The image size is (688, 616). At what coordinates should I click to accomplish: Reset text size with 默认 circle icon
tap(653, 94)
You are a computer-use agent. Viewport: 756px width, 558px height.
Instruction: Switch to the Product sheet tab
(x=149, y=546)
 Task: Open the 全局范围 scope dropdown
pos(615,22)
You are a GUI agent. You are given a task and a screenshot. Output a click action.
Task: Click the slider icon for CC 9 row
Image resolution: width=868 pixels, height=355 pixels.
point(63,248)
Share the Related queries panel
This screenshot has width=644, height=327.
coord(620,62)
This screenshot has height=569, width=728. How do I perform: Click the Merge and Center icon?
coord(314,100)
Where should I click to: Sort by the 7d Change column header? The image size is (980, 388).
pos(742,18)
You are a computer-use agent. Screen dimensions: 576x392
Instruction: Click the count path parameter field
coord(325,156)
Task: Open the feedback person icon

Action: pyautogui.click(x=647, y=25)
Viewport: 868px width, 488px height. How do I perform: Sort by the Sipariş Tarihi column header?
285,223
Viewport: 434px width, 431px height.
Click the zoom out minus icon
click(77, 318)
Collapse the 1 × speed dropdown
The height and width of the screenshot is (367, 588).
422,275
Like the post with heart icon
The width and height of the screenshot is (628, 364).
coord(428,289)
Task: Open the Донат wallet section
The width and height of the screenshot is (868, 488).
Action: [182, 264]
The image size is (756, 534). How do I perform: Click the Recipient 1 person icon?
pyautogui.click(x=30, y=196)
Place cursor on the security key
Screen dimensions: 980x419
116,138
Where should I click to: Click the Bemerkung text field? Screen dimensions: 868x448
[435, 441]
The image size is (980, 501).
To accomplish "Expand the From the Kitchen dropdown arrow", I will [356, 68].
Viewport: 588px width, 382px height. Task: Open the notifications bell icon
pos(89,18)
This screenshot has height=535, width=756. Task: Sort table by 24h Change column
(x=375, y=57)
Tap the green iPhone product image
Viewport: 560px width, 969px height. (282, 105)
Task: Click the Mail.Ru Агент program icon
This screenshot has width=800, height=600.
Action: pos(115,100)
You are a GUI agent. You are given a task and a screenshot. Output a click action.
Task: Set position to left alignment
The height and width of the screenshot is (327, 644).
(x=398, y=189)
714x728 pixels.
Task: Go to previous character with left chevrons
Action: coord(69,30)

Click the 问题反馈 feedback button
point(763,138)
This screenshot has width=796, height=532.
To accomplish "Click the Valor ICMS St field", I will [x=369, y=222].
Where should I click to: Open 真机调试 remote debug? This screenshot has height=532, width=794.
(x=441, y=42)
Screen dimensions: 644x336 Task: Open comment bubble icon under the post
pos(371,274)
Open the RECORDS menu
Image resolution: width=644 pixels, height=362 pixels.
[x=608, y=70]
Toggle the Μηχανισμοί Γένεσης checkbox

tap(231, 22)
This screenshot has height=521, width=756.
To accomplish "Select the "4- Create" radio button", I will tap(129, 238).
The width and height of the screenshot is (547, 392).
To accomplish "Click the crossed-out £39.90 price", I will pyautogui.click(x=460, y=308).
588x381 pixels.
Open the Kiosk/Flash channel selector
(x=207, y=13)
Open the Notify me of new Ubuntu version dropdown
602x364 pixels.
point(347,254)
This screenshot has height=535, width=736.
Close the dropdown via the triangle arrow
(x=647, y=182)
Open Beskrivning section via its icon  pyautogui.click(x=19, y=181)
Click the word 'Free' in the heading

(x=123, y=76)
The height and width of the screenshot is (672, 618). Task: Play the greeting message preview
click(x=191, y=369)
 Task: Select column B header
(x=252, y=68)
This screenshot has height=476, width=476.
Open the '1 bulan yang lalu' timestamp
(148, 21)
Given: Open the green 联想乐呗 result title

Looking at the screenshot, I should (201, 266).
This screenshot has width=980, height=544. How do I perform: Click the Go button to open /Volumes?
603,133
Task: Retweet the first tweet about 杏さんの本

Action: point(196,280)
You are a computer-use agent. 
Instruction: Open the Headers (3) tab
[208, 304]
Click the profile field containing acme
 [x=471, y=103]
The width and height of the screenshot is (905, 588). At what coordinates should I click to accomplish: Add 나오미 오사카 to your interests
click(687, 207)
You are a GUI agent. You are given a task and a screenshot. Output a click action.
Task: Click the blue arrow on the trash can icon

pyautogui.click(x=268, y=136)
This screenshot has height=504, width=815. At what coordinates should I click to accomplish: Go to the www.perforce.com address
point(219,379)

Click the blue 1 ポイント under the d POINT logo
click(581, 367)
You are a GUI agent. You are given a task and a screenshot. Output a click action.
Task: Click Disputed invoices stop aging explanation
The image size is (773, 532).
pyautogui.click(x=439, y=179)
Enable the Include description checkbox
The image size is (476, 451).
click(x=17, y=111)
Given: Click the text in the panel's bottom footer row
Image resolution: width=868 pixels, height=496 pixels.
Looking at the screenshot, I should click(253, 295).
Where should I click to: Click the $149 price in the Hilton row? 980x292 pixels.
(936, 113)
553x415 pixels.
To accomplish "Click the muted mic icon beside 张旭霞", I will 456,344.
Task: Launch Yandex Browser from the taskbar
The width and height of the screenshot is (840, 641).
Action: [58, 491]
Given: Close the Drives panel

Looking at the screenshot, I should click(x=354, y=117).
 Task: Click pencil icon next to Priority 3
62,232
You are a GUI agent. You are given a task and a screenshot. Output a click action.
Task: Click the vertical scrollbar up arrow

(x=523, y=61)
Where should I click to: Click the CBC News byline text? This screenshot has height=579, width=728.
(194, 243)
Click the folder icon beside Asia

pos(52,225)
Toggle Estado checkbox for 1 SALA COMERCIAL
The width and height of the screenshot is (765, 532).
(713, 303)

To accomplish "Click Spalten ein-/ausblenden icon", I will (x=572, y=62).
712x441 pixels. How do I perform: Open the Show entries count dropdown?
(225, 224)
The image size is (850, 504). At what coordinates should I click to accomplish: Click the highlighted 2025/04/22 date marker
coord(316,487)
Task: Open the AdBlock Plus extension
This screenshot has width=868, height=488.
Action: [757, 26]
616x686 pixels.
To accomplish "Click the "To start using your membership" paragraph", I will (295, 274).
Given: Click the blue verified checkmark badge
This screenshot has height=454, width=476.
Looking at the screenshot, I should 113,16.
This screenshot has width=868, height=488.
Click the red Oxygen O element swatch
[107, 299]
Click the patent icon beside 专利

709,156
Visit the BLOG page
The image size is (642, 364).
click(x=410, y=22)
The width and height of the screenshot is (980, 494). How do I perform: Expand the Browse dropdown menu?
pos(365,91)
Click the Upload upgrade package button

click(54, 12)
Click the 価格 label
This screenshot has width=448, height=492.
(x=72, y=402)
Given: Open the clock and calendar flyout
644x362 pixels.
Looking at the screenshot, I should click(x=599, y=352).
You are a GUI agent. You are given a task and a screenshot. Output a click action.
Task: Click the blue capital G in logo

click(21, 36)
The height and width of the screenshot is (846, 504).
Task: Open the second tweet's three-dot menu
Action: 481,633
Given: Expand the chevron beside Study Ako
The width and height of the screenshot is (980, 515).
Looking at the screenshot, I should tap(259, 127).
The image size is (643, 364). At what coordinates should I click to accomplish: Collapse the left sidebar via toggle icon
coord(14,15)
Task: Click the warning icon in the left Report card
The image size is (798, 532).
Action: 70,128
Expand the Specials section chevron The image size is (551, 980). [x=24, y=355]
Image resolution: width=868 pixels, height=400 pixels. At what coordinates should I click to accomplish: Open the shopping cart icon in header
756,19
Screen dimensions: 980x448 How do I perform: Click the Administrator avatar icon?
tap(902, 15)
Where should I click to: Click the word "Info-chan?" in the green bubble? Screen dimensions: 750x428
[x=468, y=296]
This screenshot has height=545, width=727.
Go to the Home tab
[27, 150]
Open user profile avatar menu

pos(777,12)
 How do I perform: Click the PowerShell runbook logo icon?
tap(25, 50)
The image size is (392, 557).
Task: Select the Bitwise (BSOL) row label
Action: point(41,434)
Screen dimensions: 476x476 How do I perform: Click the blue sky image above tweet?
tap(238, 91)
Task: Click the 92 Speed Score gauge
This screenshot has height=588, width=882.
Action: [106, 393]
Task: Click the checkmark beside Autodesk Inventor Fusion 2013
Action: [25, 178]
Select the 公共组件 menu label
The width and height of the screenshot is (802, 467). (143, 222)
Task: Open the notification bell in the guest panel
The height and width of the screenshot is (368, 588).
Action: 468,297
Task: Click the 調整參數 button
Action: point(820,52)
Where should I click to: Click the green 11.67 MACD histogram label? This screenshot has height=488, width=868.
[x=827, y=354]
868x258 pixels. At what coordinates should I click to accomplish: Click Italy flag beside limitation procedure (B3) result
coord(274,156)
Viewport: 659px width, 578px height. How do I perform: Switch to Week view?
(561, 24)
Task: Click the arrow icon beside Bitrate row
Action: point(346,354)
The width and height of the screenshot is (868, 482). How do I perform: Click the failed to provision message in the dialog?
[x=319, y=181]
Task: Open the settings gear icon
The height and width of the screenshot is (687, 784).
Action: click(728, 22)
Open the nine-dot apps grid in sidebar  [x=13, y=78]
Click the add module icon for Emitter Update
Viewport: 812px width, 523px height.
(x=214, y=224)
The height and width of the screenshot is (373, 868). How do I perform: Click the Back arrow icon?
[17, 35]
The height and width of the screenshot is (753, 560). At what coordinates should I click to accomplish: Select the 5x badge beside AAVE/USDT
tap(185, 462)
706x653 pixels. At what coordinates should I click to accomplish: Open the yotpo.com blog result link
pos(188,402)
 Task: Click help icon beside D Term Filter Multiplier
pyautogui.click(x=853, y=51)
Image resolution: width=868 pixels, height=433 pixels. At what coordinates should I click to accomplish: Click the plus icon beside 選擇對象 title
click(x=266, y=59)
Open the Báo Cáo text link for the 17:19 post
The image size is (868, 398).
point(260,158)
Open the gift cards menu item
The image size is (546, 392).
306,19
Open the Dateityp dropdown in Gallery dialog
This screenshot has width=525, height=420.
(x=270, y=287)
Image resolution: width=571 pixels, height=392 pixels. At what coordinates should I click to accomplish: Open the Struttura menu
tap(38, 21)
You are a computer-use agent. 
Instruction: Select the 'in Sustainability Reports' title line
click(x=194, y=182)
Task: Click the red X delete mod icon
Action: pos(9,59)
──────────
- **Task directions**:
Above are some records. Copy each of their lines that holds the string "will".

- **Task result**:
To accomplish "Expand the From the Kitchen dropdown arrow", I will [356, 68].
To accomplish "Click the Valor ICMS St field", I will [x=369, y=222].
To accomplish "Select the "4- Create" radio button", I will tap(129, 238).
To accomplish "Click the crossed-out £39.90 price", I will pyautogui.click(x=460, y=308).
To accomplish "Click the muted mic icon beside 张旭霞", I will 456,344.
To accomplish "Click Spalten ein-/ausblenden icon", I will (x=572, y=62).
To accomplish "Click the "To start using your membership" paragraph", I will (295, 274).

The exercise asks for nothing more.